▶ Actions to take
#1 Answer these from the transitive closure documentation:
(a) What is the space complexity for the full transitive closure?
(b) What search method is run from each source node?
(c) What value goes with every reachable pair in the returned map?
#2 Pick up the transitive closure documentation right after its final line and keep writing.

▶ Reading text
--------------------------------

Function transitive_closure 

pub fn transitive_closure(
    graph: &SqliteGraph,
    bounds: Option<TransitiveClosureBounds>,
) -> Result<AHashMap<(i64, i64), bool>, SqliteGraphError>

Computes transitive closure for all-pairs reachability.

Transitive closure determines which nodes can reach which other nodes in the graph. Returns a HashMap where keys are (source, target) pairs and values are always true for reachable pairs. Self-reachability is included (every node can reach itself).

Arguments

• graph - The graph to analyze
• bounds - Optional bounds to limit computation

Returns

HashMap mapping (source_id, target_id) -> true for all reachable pairs.

Complexity

• Time: O(|V| * (|V| + |E|)) worst case for unbounded
• Space: O(|V|²) for full transitive closure

Algorithm

Uses BFS from each source node:

1. For each source node, run BFS limited by max_depth
2. Track visited nodes to prevent infinite loops on cycles
3. Store (source, target) pairs for all reachable nodes
4. Self-reachability is always true (node can reach itself)

--------------------------------

▶ Information given
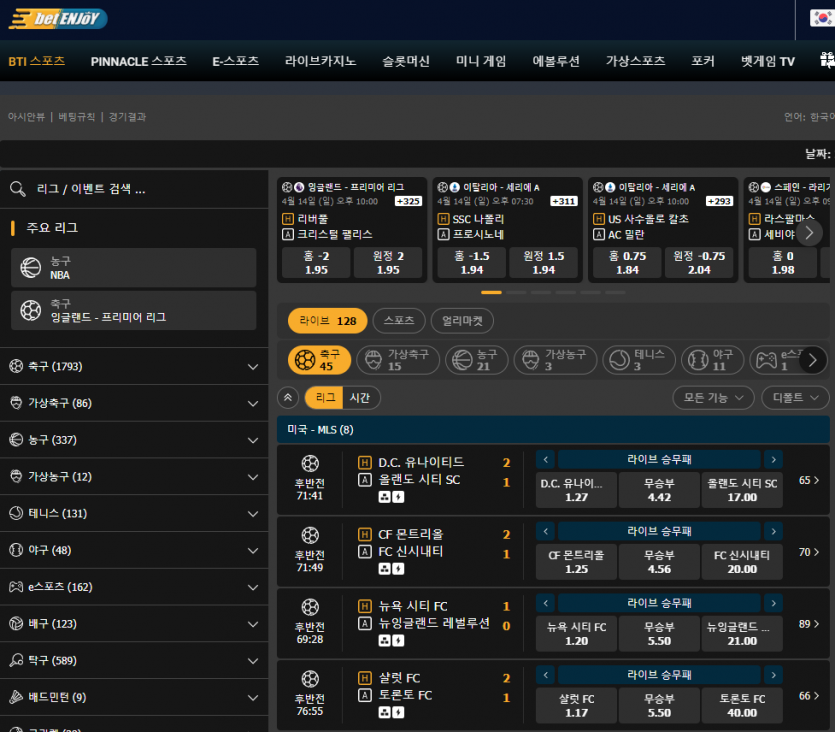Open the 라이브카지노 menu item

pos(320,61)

--------------------------------

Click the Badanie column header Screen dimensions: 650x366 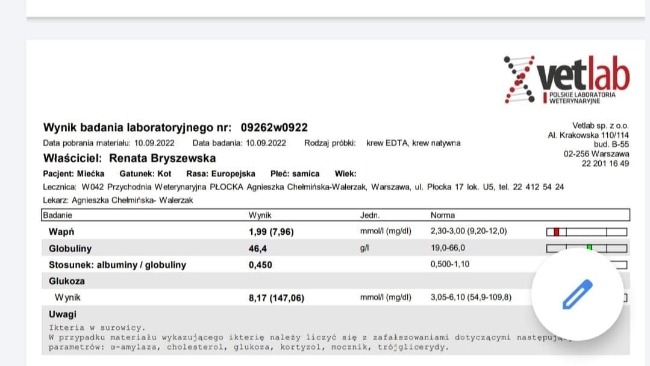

--------------------------------

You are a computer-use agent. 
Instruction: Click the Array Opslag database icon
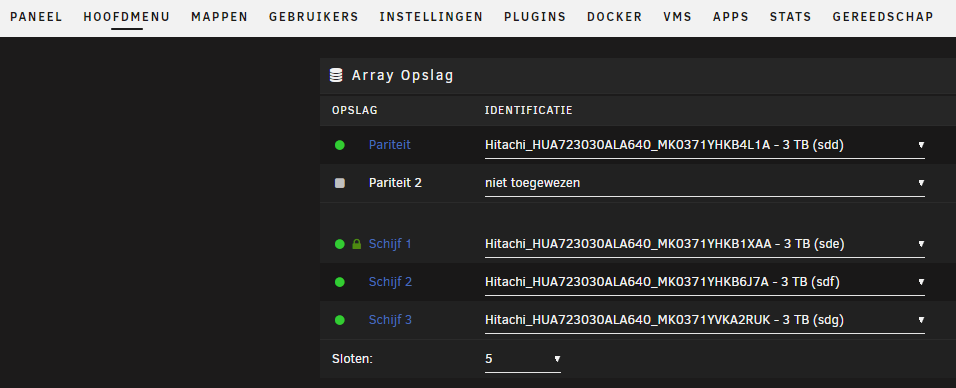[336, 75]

--------------------------------

▶ Responses per task
#1
(a) O(|V|²)
(b) BFS
(c) true

#2
Bounds Behavior

• max_depth - Limits BFS depth from each source
• max_sources - Processes only first N source nodes
• max_pairs - Stops early after finding N reachable pairs

Example

use sqlitegraph::{SqliteGraph, algo::transitive_closure};

let graph = SqliteGraph::open_in_memory()?;
// ... add nodes and edges ...

// Full transitive closure
let closure = transitive_closure(&graph, None)?;

// Query: can node 1 reach node 5?
let can_reach = closure.get(&(1, 5)).copied().unwrap_or(false);

// Count reachable nodes from source 1
let reachable_count: usize = closure.iter()
    .filter(|((&src, _), _)| src == 1)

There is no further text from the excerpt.